Now, I'm not sure if you know this person's name, so let me tell you a little bit about Mr. Cummings. He wrote, directed and starred in a 2018 feature called Thunder Road, which was a feature-length expansion of Cummings' awkward short film in which a grieving son gives an unhinged speech at a funeral for his mother, and also sings a Bruce Springsteen song. To make matters all the more awkward, the man is a cop. In the feature version of the film, I believe he's also an alcoholic -- alcoholism is a factor in all three of the films Cumming has directed, if memory serves -- and engages in all sorts of other deranged behavior that boils down to cracking up in public. It was a cringe watch and I didn't really enjoy it.
His 2020 feature, The Wolf of Snow Hollow, was a much bigger success for me. The character played by Cummings is also a cop cracking up in this film, but the filmmaking is more confident by leaps and bounds, and I found the genre subject matter a lot more interesting. Instead of being set in New Jersey, it's set in snowy Utah, and there appears to be evidence that local citizens are getting torn apart by a werewolf. Cummings is typically confronting and eager to shove our faces in the awkwardness of his characters, particularly the one played by him, but the rest of it was a gas, meaning the cringe was a positive experience for me rather than a negative one this time. (It's interesting how cringe can go either direction depending on small details.)
The Beta Test, which he co-directed with co-star PJ McCabe in 2021, is kind of the midway point between the two films. The cringe is more difficult to consume than The Wolf of Snow Hollow but the filmmaking is a lot better than Thunder Road. I marveled at the framing of particular shots (thanks, DP Kenneth Wales), while the squirming over what is happening with these characters was almost too stressful for me.

────

Problem to work on » Reproduce the passage of the review of Cummings' films that opens with the words containing "Now, I'm not" and closes with "really enjoy it.", renaming "funeral" to "memorial service".

Information provided »

────

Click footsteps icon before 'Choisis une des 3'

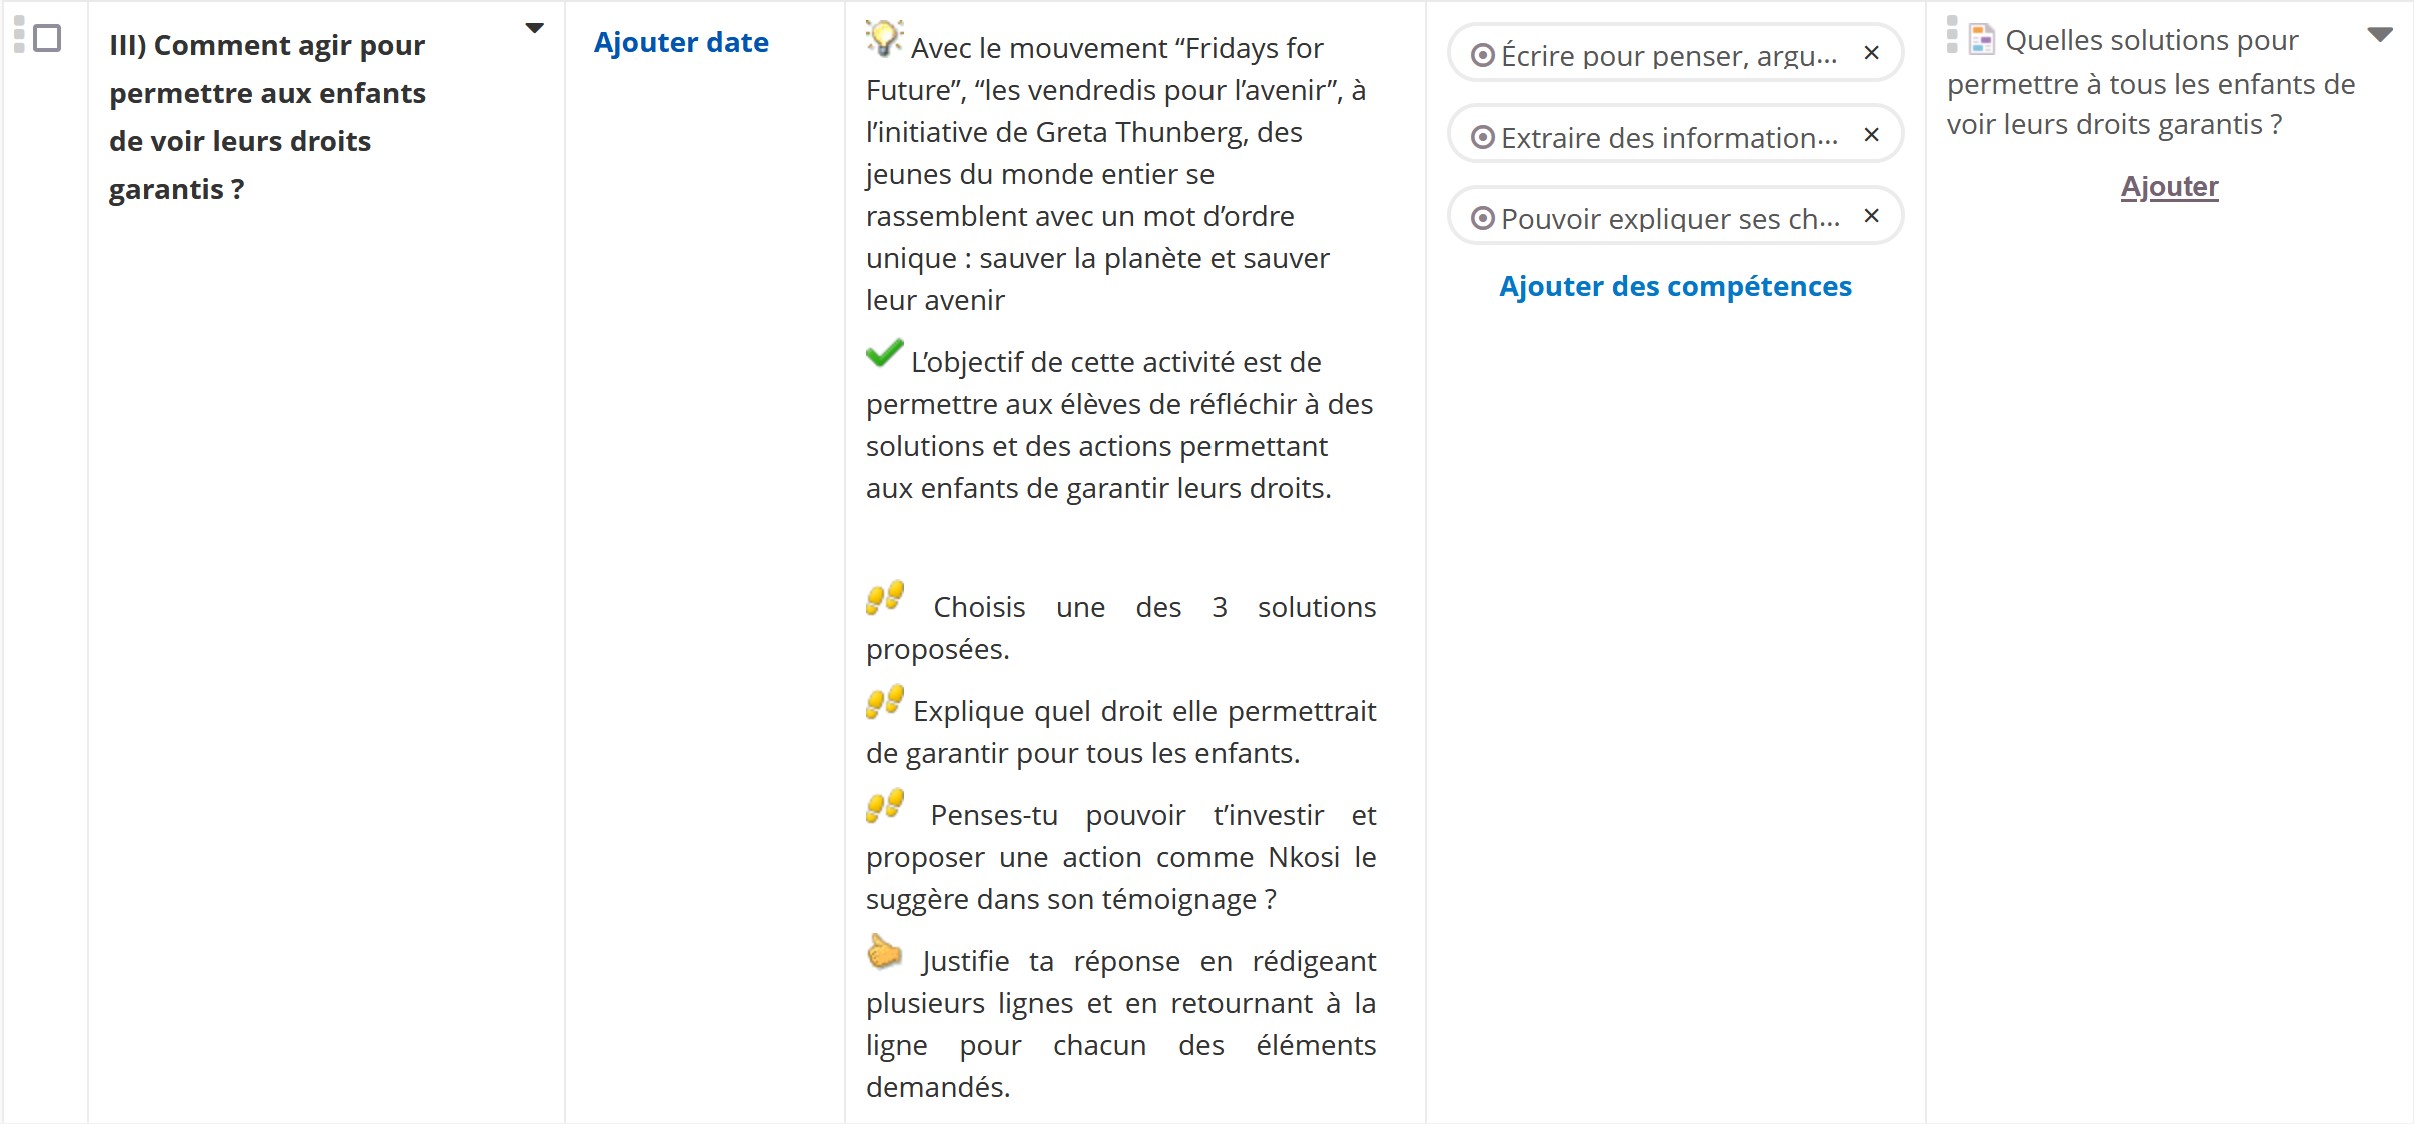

────

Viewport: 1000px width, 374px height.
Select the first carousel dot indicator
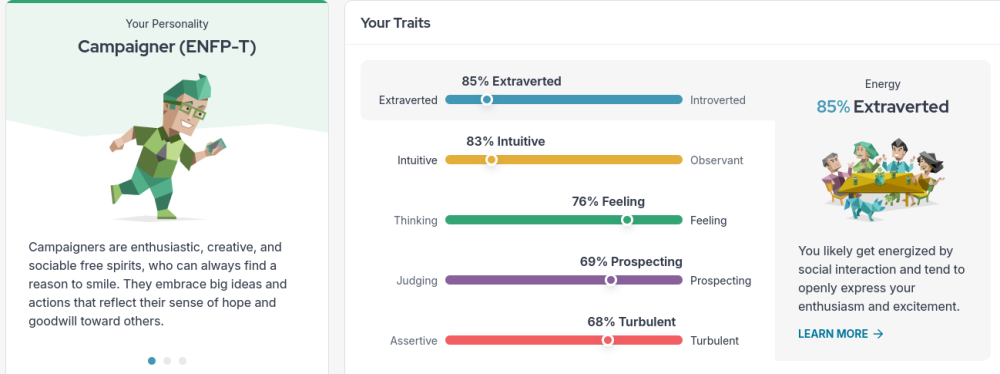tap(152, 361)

────

Output »
Now, I'm not sure if you know this person's name, so let me tell you a little bit about Mr. Cummings. He wrote, directed and starred in a 2018 feature called Thunder Road, which was a feature-length expansion of Cummings' awkward short film in which a grieving son gives an unhinged speech at a memorial service for his mother, and also sings a Bruce Springsteen song. To make matters all the more awkward, the man is a cop. In the feature version of the film, I believe he's also an alcoholic -- alcoholism is a factor in all three of the films Cumming has directed, if memory serves -- and engages in all sorts of other deranged behavior that boils down to cracking up in public. It was a cringe watch and I didn't really enjoy it.